January 2008 News

Conservative Kashmir Loves Porn

16 January 2008
DNA
Ishfaq-ul-Hassan

Srinagar: The country’s paradise on earth has sadly degenerated into a heaven for pornographic CD dealers. With entertainment sources limited due to militancy, the pornographic trade is booming. Jammu and Kashmir police have launched a special drive to crackdown on the illegal trade which thrives in the civil lines area of Kashmir. “After receiving specific information, we raided the Lal Chowk area and recovered pornographic CDs. We also arrested two persons,” said Parvez Ahmad, station house officer of Kothibagh police station who led the raids on Tuesday night. Court road market and even vendors openly sell pornographic material on the roadside taking advantage of the laxity of the law enforcement agencies. The x-rated CDs and DVDs sell like hot cakes and their demand is increasing day by day. “The market is growing day by day. Our stocks last for only a week and then we have to order more. It is the only component in the CD business that is lucrative otherwise a person can now buy a CD of other films for just Rs30 to Rs35,” said a pornographic CD dealer.

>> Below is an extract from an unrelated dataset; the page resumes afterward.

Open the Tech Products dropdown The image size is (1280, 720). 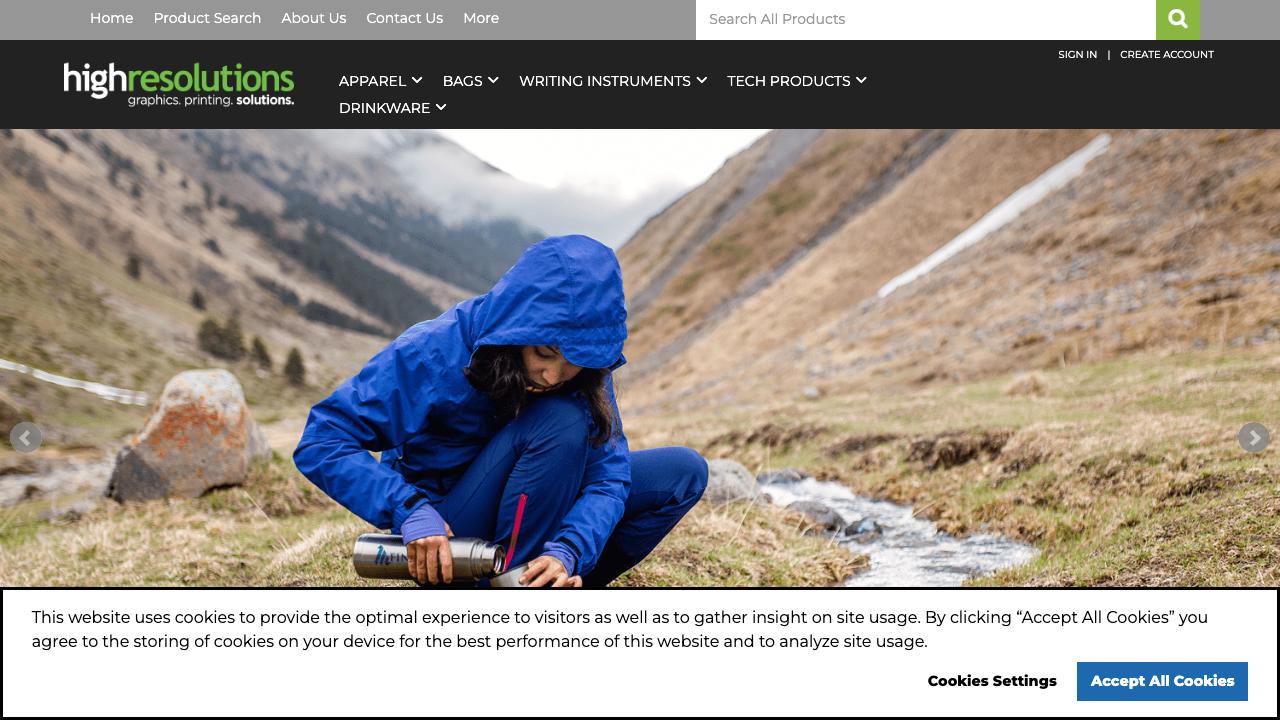[797, 81]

Surprisingly, he showed no sign of fear even though police raided the Lal Chowk area last night. The Forum against Social Evils (FASE), an NGO working towards a healthy society, said the sale of pornographic material was posing a threat to the religious fabric of Kashmir. “Several residents have complained to us about the pornographic market thriving next door. We approached the SSP and informed him about this menace. Our efforts have yielded results after police raided some shops on Tuesday. We are also trying our best to convince people not to indulge in this trade,” said Parvez Maqbool Shah, general secretary of FASE. Entertainment has been the biggest casualty in Kashmir for the past 17 years. Cinemas, cable operations, liquor shops, bars and video libraries have all faced the brunt of militants. Of the eight cinemas that were operation in 1989, only one is now functional. And that too is operating under heavy security cover. People have to think twice before watching a movie in a theatre because they fear militants would impose a ban.